begin DATA SHOWN

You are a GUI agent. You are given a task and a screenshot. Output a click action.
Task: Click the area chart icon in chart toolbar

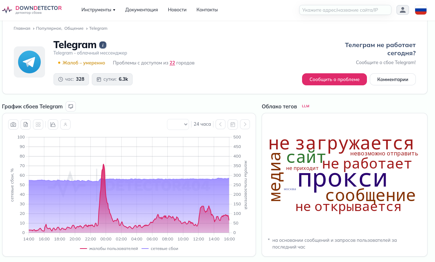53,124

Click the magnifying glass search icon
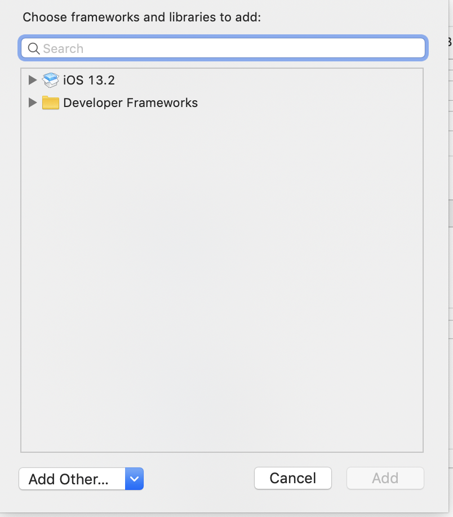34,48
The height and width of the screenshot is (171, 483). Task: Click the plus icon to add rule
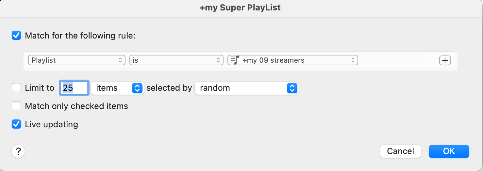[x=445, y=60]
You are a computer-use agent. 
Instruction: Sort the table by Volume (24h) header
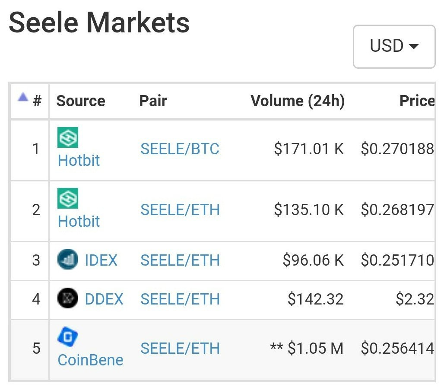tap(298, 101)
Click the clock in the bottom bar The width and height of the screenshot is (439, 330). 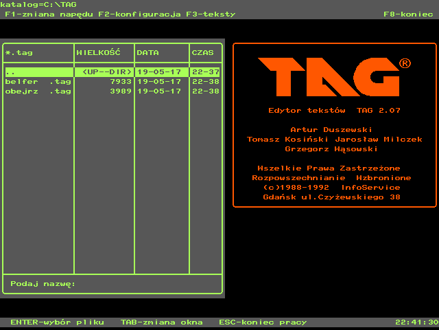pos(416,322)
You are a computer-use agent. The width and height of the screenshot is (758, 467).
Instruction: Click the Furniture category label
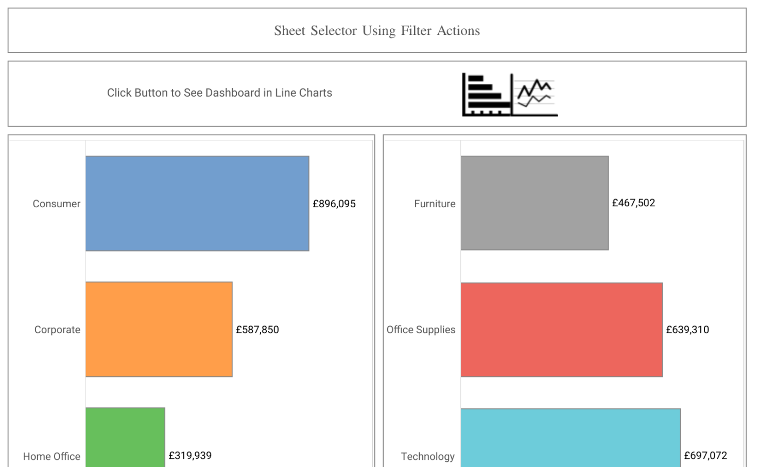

end DATA SHOWN

EXERCISE GOAL: Transcribe the rows from the line containing "You are a computer-use agent. The" through the end of the rows, leaving out the pictures.

TASK OUTPUT:
You are a computer-use agent. The width and height of the screenshot is (758, 467).
Instruction: Click the Furniture category label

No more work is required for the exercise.